Cosine Annealing Optimized Denoising Diffusion Error Correction Codes
Congyang Ou, Xiaojing Chen, Wan Jiang
TL;DR
This work addresses high bit-error rates in decoding long codewords with diffusion-based error-correction codes by applying cosine annealing to the reverse-diffusion variance and to the training loss. The authors introduce cosine-variance scheduling $β_i$ and a cosine update for reverse diffusion, along with cosine training and integrated sampling that optimizes a scalar $λ$ to minimize syndrome errors via $λ^{*}=\arg\min_{λ>0} \|s(x_t - λ \frac{\sqrt{\bar{β}_{cos}}\,β_{cos}}{\bar{β}_{cos}+β_{cos}} \hat{ε})\|_{1}$. Empirical results across multiple code families show that cosine sampling reduces BER relative to fixed variance, while integrated sampling improves iteration efficiency and can drive syndrome iterations to zero for many codewords; there is a trade-off where cosine training yields stronger BER gains and integrated sampling yields faster convergence.
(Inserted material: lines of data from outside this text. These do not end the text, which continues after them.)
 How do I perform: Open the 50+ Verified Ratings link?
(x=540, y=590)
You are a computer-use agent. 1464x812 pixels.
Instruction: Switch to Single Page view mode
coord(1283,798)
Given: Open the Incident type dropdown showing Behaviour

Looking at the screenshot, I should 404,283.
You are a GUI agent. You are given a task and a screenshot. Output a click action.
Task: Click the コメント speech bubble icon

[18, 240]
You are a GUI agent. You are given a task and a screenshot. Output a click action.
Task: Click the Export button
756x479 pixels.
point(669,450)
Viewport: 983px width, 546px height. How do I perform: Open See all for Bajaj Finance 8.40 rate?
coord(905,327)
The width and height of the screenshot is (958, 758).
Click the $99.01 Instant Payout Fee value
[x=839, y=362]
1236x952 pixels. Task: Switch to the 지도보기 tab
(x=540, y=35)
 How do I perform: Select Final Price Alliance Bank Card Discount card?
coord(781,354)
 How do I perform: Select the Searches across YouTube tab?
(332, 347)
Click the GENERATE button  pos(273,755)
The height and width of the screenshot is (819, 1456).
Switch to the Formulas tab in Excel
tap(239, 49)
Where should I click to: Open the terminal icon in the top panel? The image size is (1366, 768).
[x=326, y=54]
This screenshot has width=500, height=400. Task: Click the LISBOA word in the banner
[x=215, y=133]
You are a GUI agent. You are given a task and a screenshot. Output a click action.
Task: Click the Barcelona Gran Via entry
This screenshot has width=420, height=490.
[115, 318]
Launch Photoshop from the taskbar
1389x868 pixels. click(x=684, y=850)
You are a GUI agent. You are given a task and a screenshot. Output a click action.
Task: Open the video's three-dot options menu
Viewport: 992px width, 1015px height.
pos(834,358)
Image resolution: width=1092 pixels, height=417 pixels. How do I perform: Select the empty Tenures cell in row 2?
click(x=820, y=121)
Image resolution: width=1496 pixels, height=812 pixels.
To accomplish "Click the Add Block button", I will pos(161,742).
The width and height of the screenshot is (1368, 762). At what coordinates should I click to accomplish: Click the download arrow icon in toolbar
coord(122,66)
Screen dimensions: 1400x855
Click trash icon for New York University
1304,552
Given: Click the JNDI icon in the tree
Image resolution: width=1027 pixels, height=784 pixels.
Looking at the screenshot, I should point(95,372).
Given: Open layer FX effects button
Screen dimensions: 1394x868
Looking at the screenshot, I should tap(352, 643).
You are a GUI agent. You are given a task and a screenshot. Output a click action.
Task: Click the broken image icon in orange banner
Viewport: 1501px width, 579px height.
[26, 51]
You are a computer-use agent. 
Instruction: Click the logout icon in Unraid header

Overall, the proposed cosine-annealing strategies offer a more efficient and accurate diffusion-based ECC decoding framework with potential impact on secure digital communications.
Abstract
To address the issue of increased bit error rates during the later stages of linear search in denoising diffusion error correction codes, we propose a novel method that optimizes denoising diffusion error correction codes (ECC) using cosine annealing. In response to the challenge of decoding long codewords, the proposed method employs a variance adjustment strategy during the reverse diffusion process, rather than maintaining a constant variance. By leveraging cosine annealing, this method effectively lowers the bit error rate and enhances decoding effciency. This letter extensively validates the approach through experiments and demonstrates signifcant improvements in bit error rate reduction and iteration effciency compared to existing methods. This advancement offers a promising solution for improving ECC decoding performance, potentially impacting secure digital communication practices.